- ИСХОДНЫЙ ТЕКСТ -
========================

В колледже Кусо научилась лучше слышать себя и не только нашла свой образ, но и окончательно определилась с будущей профессией. Получив диплом о среднем специальном образовании, она решила поступать в университет на биохимика. В то время интересные ей биохимию и биофизику преподавали в двух советских вузах – в киевском и в московском. Ехать в столицу ей, провинциальной девчонке, было страшно, потому она отправилась в Киев. Там она временно остановилась в районе Подол, где ее приняла знакомая семейная пара. Это были прекрасные, очень развитые молодые люди. Он служил в военизированной пожарной службе – прообразе сегодняшней МЧС. На тот момент ему еще не исполнилось тридцати, но он уже получил орден за выдающуюся работу. Его супруга была занята в науке и работала в институте геронтологии. Кусо часто заходила к ней на работу пообщаться и там познакомилась с молодым человеком, который оказал на нее сильнейшее влияние.

========================

- ЗАДАНИЕ -
Продолжите текст о Кусо, начав сразу после его последнего предложения.

========================

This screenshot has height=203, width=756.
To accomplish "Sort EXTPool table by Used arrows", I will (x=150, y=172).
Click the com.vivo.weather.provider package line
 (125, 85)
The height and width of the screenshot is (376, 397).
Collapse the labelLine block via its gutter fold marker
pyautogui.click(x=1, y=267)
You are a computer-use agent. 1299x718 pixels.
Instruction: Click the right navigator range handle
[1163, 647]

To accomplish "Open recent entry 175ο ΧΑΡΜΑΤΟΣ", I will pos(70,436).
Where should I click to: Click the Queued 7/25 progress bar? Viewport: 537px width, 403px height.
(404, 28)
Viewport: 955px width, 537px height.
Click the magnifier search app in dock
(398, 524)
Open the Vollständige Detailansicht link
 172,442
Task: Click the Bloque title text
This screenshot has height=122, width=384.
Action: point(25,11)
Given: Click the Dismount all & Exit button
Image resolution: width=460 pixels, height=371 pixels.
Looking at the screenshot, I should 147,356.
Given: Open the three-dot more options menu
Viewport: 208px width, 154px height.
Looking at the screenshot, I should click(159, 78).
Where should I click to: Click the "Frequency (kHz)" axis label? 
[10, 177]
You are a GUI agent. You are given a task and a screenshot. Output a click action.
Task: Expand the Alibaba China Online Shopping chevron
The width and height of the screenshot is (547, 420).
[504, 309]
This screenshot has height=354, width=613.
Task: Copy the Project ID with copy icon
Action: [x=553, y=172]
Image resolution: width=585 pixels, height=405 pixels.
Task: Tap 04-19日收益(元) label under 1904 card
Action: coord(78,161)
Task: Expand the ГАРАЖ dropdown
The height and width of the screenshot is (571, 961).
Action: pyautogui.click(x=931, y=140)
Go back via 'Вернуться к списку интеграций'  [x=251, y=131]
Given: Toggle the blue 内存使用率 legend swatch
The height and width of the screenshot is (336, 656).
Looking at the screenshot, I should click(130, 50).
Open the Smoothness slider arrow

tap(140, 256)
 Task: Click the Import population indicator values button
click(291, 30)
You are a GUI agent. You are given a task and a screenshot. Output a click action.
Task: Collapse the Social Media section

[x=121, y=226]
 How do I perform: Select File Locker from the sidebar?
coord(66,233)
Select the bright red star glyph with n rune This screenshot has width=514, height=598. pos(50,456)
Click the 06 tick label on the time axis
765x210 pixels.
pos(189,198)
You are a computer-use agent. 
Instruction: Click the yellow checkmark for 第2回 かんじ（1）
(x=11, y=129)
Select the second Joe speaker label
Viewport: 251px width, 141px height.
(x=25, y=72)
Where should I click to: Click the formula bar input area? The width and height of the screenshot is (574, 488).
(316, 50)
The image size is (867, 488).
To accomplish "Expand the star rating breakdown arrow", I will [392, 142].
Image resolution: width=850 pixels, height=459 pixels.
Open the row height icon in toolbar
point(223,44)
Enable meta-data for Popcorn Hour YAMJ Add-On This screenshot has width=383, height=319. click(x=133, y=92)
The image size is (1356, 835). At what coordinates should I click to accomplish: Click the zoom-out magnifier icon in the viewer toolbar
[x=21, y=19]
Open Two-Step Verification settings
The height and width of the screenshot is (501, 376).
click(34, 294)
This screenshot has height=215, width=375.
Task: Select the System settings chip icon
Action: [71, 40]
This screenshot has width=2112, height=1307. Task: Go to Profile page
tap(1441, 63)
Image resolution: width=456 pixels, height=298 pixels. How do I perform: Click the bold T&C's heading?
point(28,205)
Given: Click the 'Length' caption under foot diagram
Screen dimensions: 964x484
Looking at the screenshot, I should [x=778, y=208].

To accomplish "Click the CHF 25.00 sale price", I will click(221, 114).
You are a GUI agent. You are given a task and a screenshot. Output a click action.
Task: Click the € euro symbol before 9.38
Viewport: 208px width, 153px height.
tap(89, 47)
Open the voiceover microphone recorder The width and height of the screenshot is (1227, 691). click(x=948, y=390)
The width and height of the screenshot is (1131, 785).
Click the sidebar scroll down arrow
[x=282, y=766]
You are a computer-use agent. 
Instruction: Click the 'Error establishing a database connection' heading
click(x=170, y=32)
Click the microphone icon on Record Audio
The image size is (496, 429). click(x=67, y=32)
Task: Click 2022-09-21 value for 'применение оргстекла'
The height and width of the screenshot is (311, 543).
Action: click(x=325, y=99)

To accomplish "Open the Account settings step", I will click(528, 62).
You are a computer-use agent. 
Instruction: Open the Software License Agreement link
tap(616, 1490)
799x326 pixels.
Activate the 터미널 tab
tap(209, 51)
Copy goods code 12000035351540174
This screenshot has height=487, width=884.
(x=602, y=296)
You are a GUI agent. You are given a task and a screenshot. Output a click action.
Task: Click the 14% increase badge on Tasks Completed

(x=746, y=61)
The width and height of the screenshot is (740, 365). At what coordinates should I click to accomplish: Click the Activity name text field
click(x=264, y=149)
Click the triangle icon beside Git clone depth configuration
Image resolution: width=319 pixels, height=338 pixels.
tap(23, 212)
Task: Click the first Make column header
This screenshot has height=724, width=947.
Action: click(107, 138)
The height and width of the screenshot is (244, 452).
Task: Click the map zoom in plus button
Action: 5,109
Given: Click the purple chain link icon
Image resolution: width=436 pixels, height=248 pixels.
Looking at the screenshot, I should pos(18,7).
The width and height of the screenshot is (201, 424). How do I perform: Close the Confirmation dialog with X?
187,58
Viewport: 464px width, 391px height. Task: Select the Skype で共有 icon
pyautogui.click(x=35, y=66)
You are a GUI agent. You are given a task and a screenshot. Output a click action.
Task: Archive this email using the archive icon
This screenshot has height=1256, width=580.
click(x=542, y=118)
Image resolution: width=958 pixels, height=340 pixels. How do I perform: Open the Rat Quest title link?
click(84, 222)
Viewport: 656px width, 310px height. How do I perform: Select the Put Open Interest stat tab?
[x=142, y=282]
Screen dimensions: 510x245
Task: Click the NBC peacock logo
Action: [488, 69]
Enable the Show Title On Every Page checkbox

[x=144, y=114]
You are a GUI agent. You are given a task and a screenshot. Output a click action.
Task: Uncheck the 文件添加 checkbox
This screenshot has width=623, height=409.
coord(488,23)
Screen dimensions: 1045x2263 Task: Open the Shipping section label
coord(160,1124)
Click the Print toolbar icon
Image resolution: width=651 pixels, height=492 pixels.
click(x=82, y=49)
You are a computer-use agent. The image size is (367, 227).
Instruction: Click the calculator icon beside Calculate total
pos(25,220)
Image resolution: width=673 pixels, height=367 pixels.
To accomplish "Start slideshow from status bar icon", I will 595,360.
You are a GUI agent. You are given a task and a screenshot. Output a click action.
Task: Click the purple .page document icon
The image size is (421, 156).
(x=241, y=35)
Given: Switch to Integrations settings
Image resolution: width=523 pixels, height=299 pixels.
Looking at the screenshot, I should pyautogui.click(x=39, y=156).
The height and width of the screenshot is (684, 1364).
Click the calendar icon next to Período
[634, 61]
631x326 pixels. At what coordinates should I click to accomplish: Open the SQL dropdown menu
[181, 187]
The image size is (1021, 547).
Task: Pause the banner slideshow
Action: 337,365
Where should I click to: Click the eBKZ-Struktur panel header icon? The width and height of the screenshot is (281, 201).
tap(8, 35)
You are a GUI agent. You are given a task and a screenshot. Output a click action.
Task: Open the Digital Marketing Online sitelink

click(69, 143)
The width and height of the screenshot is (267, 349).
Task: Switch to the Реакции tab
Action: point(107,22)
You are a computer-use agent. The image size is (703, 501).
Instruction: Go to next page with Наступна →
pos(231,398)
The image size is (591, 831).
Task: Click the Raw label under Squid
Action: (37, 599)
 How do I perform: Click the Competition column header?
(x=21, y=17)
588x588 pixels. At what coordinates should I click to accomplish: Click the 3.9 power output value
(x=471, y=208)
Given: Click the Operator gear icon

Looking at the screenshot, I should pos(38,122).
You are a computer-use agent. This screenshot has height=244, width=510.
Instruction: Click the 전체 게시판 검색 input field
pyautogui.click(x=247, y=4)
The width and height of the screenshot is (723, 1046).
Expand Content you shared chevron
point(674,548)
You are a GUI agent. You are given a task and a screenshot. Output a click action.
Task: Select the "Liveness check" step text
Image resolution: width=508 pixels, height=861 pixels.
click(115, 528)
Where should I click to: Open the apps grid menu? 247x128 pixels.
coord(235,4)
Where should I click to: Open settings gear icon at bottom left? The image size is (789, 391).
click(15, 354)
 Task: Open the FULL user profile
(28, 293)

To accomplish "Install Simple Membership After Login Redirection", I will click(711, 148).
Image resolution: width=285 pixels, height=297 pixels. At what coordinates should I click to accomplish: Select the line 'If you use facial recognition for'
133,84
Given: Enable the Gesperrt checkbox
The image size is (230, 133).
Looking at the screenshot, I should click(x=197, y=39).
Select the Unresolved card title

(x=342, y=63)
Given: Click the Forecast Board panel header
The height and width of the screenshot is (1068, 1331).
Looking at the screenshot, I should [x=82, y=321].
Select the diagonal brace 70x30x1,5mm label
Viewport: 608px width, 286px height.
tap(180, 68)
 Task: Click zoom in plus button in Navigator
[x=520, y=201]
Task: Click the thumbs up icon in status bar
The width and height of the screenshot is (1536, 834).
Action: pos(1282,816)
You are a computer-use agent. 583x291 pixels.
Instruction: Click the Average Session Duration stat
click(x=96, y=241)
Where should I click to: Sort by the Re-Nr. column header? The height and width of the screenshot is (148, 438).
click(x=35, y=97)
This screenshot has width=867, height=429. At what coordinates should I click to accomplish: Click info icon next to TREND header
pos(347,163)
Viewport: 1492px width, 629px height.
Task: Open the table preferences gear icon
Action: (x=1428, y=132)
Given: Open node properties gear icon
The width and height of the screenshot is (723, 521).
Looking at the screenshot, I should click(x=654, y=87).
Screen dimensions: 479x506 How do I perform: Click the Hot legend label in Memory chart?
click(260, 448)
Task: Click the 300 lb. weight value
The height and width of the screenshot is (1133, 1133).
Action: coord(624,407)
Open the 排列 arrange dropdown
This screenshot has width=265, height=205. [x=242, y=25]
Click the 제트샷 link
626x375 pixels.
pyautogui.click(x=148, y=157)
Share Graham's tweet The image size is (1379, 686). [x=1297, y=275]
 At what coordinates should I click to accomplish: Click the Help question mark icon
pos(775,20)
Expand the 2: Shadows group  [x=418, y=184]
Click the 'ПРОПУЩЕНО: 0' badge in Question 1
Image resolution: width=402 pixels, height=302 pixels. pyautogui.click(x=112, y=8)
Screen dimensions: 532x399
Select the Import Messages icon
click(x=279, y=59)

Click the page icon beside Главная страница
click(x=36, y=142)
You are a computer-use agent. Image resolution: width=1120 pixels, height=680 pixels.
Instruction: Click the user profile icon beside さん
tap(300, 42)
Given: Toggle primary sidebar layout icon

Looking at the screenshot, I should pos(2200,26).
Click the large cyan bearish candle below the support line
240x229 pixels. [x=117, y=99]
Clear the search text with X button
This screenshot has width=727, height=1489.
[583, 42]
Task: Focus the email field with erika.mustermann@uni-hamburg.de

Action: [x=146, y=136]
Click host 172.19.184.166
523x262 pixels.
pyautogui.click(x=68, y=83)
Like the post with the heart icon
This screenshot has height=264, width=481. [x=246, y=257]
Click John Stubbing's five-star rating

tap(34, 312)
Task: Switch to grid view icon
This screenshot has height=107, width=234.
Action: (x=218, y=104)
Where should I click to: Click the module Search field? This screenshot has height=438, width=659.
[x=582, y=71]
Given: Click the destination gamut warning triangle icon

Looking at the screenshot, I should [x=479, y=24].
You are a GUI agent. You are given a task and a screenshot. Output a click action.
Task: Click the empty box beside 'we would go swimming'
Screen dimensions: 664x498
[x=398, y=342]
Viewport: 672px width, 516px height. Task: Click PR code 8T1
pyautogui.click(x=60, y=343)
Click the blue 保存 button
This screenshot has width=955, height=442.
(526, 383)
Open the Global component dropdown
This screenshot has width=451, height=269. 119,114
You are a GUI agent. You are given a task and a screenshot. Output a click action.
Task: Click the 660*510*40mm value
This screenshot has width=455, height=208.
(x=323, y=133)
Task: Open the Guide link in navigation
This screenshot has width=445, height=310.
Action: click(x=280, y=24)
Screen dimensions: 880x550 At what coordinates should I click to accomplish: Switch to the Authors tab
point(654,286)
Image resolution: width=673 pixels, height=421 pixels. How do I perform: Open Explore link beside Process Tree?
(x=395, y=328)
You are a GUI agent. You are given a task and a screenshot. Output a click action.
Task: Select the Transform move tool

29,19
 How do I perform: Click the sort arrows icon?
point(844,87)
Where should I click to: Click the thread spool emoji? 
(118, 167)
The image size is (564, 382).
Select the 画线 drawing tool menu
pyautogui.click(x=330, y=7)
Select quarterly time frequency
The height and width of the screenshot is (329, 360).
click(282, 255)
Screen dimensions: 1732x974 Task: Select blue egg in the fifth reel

========================

- ОТВЕТ -
«Это был один из первых встреченных мною людей, который на 80 голов превосходил меня и открыл передо мною мир философии, филологии, литературы, истории». Молодой человек был образованным, писал статьи на темы марксизма-ленинизма и строил карьеру, они с Кусо проводили долгие часы за беседами о мироустройстве. Он делился с ней теми знаниями о мире, которые она не могла почерпнуть из учебников, и эта информация оживила все, что она знала раньше, соединив сухие академические данные с реалиями жизни. Его увлечение окружающим миром усилило в девушке желание глубже изучать мироустройство. С горячим сердцем она отправилась поступать в институт.

От любимого предмета Норсоян отделял один вступительный экзамен по биохимии. По счастью, предмет она знала отлично, но, как только начала отвечать, преподаватель остановил ее и молча поставил двойку. Девушка побледнела. Экзаменатор поднял на нее глаза и спокойно спросил: «Деточка, вы разве не знали, что у нас евреев не любят?». Норсоян не знала. Она выросла в местах, где бок о бок жили евреи и немцы, русские и башкиры. Теряя голос, она слабо сказала: «Я армянка». Преподаватель велел показать паспорт и, убедившись, что она не врет, все же отрицательно покачал головой. «Надо было предупреждать сразу», – сказал он и вернул ей листок с двойкой. Экзамены были провалены.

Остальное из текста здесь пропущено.